The latter in particular is what stings; if they don't want to build a 1P headset and have teams focus on VR internally that is perfectly fine. But not even providing compatibility for whitelisted 3P headsets on console is just...why
not provide that? Give the players more choices, more options. Why be disinterested in providing more options for people in the ecosystem?
This is what Phil had to say in 2017 and it still holds true today.
Microsoft’s E3 2017 presentation concentrated on the new Xbox One X console, but made no mention of VR. After dodging questions for the first few days following the presentation, Phil Spencer, Head of Xbox, gave his thoughts on the games industry, the Xbox One X reveal, and Microsoft’s position...
www.roadtovr.com
I agree that once better wireless solutions are out is when it can really take off.
But Microsoft could be working towards those solutions in a consumer product right now. Why wait for someone else to bring it about? In fact, I'm almost 100% sure they have solutions to enable better wireless VR/AR/mixed reality today, given their WMR solutions in fields of military, medical professions, businesses etc.
Maybe they are working on these internally to get them to a point of being reasonable for a mass-market consumer electronics VR or such product, that could always be the case. But some of their more recent statements on VR or similar technology on Xbox seem to suggest they have no plans in the foreseeable future for that stuff. That's the part which is a bit disheartening. Combined with providing no solution via whitelisted 3P headsets, it feels like an unnecessary lock-out for certain players.

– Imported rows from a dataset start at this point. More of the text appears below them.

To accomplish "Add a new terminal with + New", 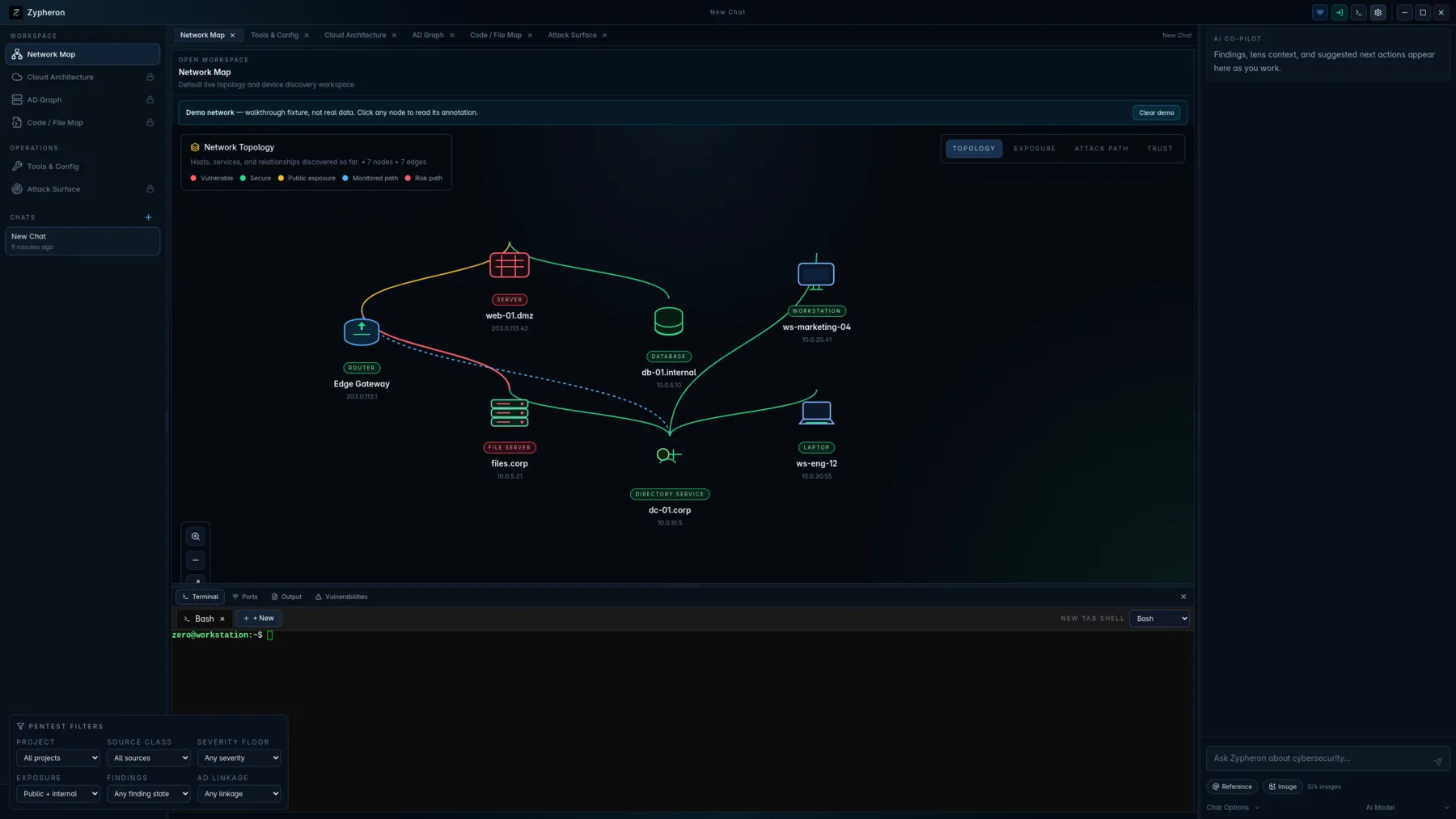I will (x=258, y=618).
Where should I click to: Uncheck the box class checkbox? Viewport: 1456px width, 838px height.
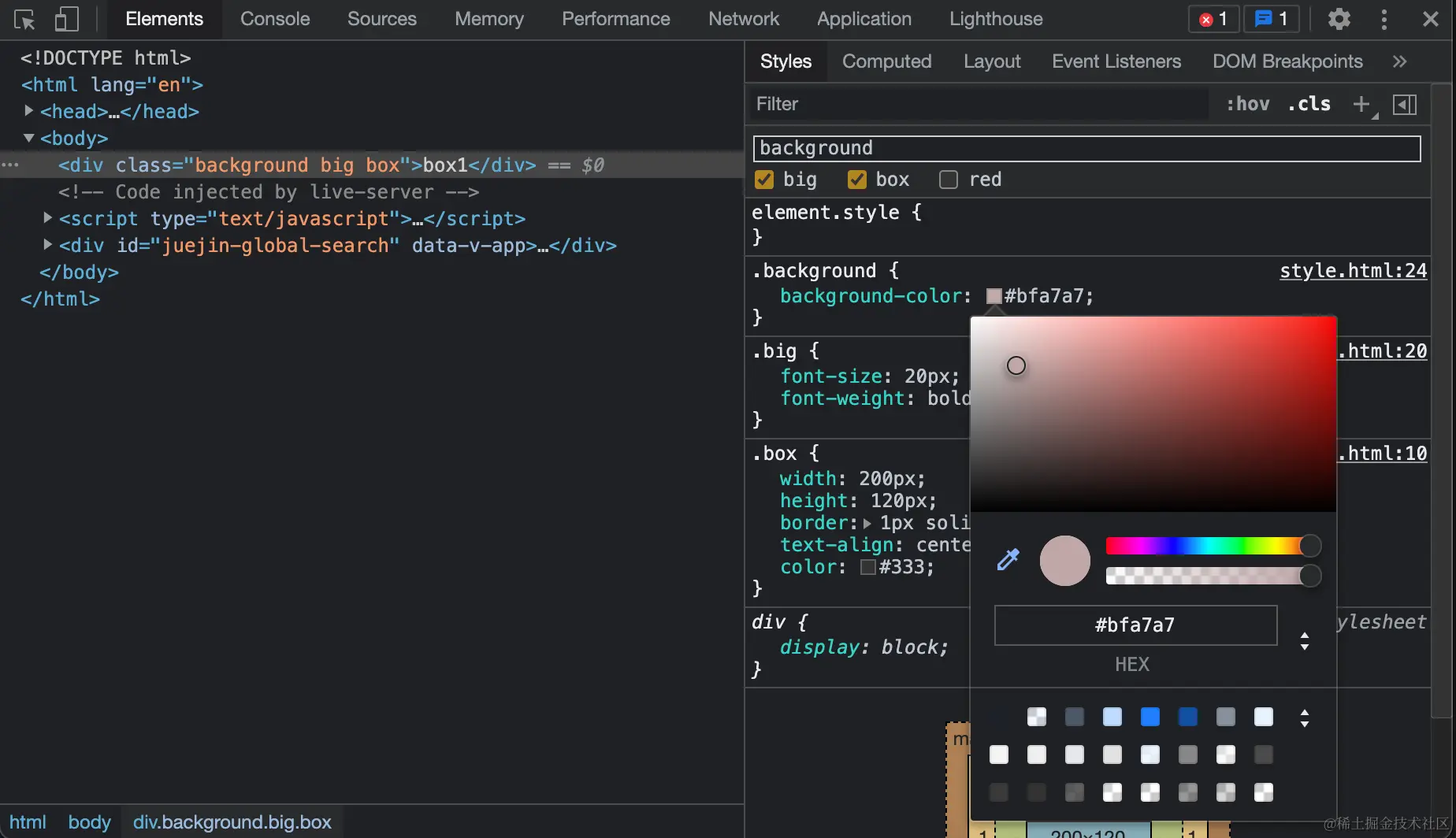point(856,180)
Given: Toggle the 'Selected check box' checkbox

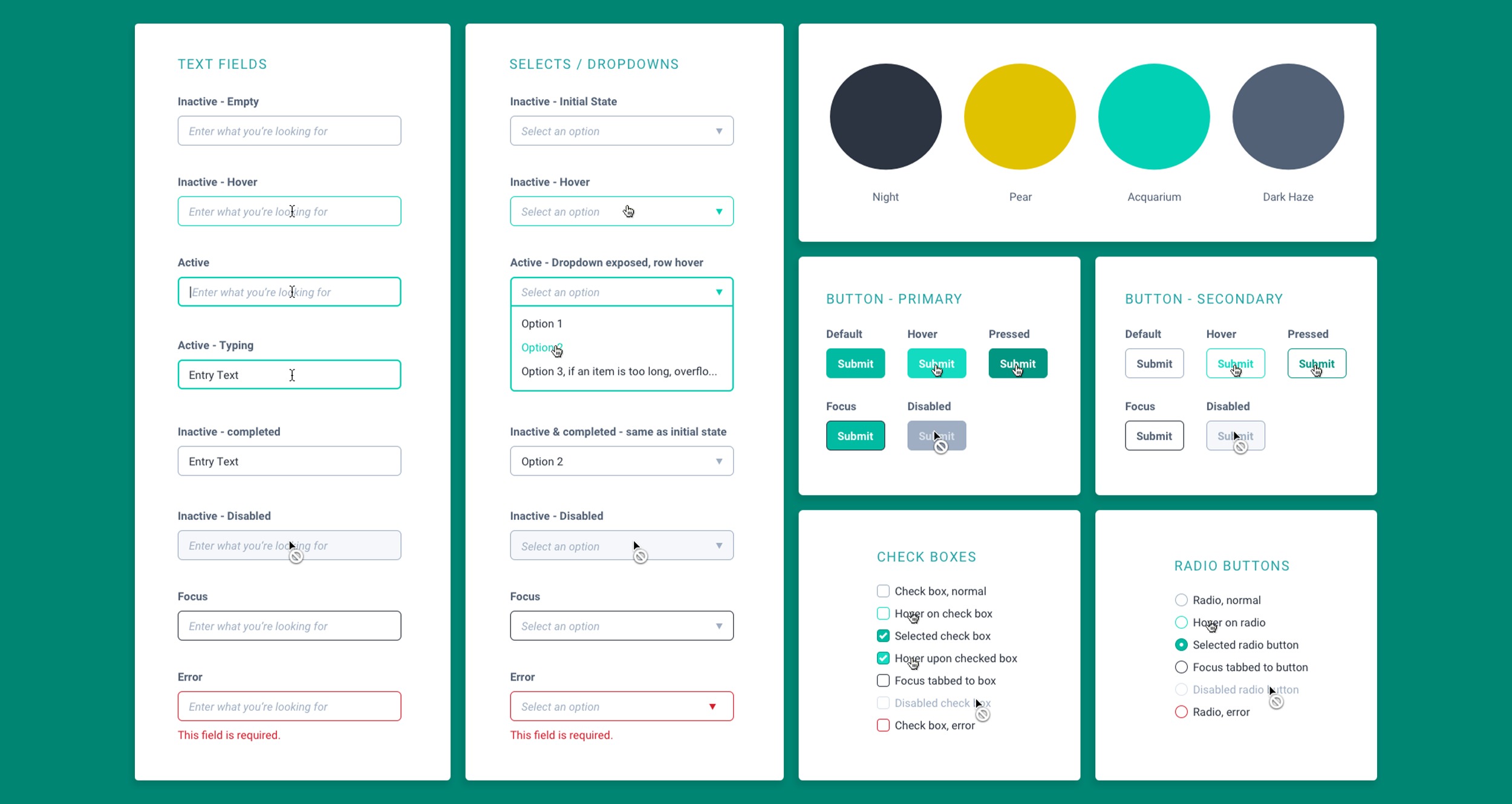Looking at the screenshot, I should coord(883,635).
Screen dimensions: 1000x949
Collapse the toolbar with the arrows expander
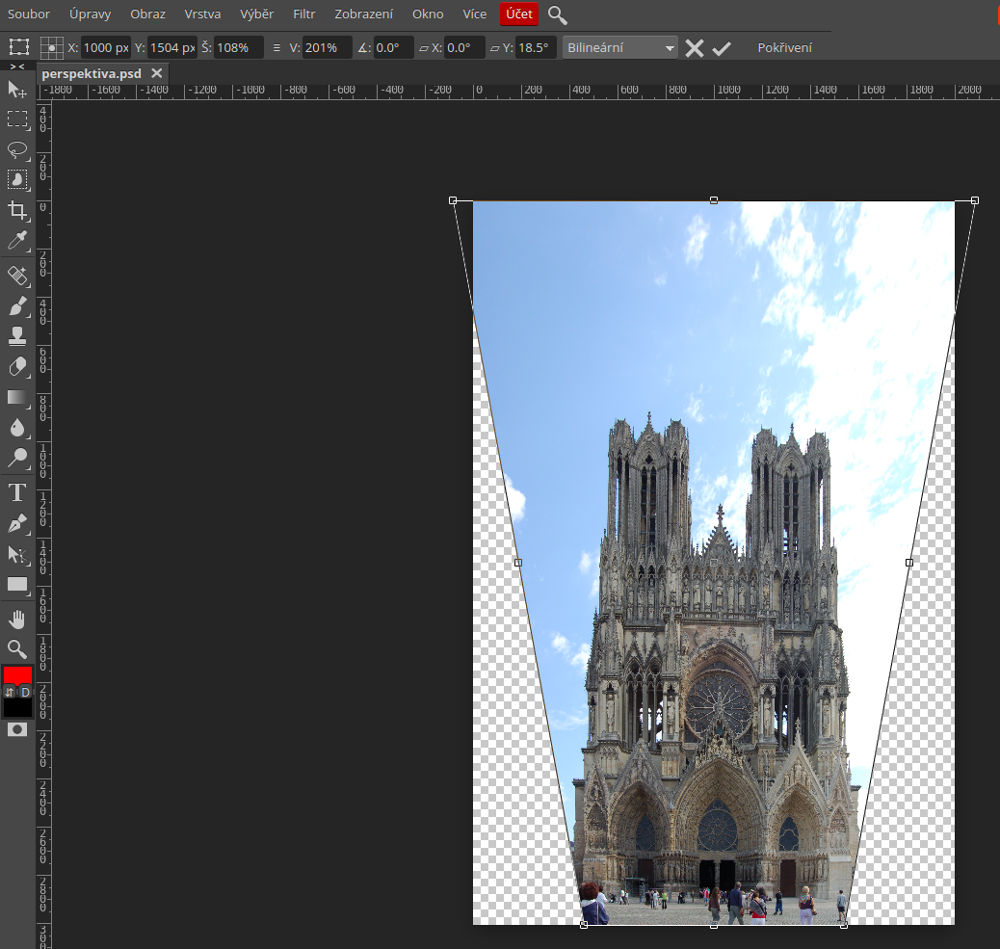pyautogui.click(x=17, y=66)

Is the any technical reason why Valve’s Index wouldn’t work? MS should definitely partner with a third party. MS put there games in steam and hopefully HL Alyx could be put on Xbox. The people will either buy the hardware and the games or they won’t but at least the option is there for them.
Nothing stands out spec-wise about Index that would make Series X incompatible with it. Series S seems mostly in line, too, though RAM capacity might be a limiting factor there.
I mean it's USB specification is 2.0 and that tops out at 480 Mbps. The Series systems are using 3.0 if not 4.0 and there's no reason they would run those at 2.0 speeds or even lower.